→ EXCERPT
*****
How Height Might Affect Heart Health

Heart disease may be more common in shorter people

(RxWiki News) Being short may have implications that extend beyond height and into the realm of heart health.

A new study from the University of Leicester in England found that people who are shorter than average may have a raised risk of heart disease. For the first time, researchers ruled out other factors like nutrition and poverty, focusing instead on the genetic aspects of height and heart disease.

While patients can’t change their genes, knowing about the risk factors can guide lifestyle factors like diet and exercise.

Dr. Nilesh Samani, British Heart Foundation professor of cardiology at the University of Leicester, led this study.

"For more than 60 years it has been known that there is an inverse relationship between height and risk of coronary heart disease," Dr. Samani said in a press release. "Now, using a genetic approach, researchers at the University of Leicester undertaking the study on behalf of an international consortium of scientists (the CARDIoGRAM+C4D consortium) have shown that the association between shorter height and higher risk of coronary heart disease is a primary relationship and is not due to confounding factors."

This research may have widespread implications. Heart disease is the leading cause of death in both the UK and the US and the most common cause of premature death worldwide, according to Dr. Samani and team.

Dr. Samani and team looked at genetic data on almost 200,000 people with and without heart disease. They then looked at 180 genetic factors that may affect a person’s height to determine whether there was a tie between those factors and heart disease.

Every 2.5 inches in height affected the risk of heart disease by 13.5 percent, Dr. Samani and team found.

For instance, a person who was 5 feet tall had a 13.5 percent higher risk of heart disease than a person who was 5 feet 2.5 inches tall. The difference in risk between a 5-foot person and a 6-foot person was more than 60 percent.
*****
→ PROBLEM SET
• A. According to the article on height and heart health, how many people's genetic data did the researchers examine?
• B. List every specific person's height that the article on height and heart health uses in its examples.
• C. Continue the article on height and heart health, beginning after its final sentence.

→ PROVIDED MATERIAL
*****
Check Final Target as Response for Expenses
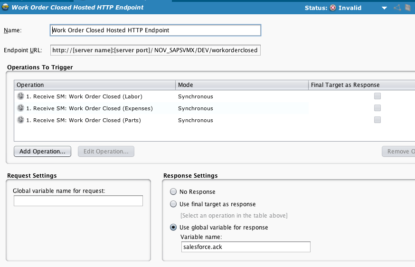(x=377, y=108)
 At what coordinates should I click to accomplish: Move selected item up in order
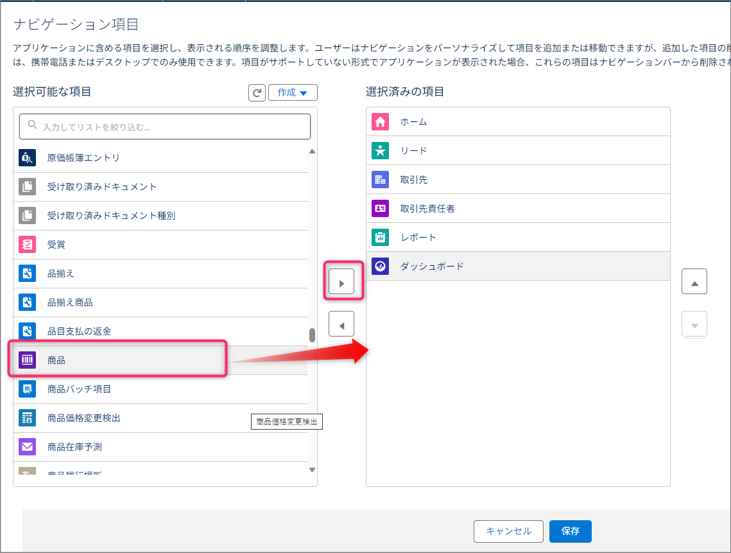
*****
→ WRITTEN RESPONSES
• A. Almost 200,000 people, both with and without heart disease.

• B.
5 feet
5 feet 2.5 inches
6 feet

• C.
Dr. Samani and team also looked at whether other factors might affect heart disease risk besides height, such as high blood pressure or cholesterol. They found that cholesterol levels might explain a small portion of the increased risk of heart disease in people who are short.

"While we know about many lifestyle factors such as smoking that affect risk of coronary heart disease, our findings underscore the fact that the causes of this common disease are very complex and other things that we understand much more poorly have a significant impact," Dr. Samani said. "While our findings do not have any immediate clinical implications, better and fuller understanding of the biological mechanisms that underlie the relationship between shorter height and higher risk of coronary heart disease may open up new ways for its prevention and treatment."

This article was published in the April issue of The New England Journal of Medicine.

Multiple sources, such as the British Heart Foundation and the National Institute for Health Research, funded this research. Several of the more than 40 study authors received grants from sources like the British Heart Foundation during the study period.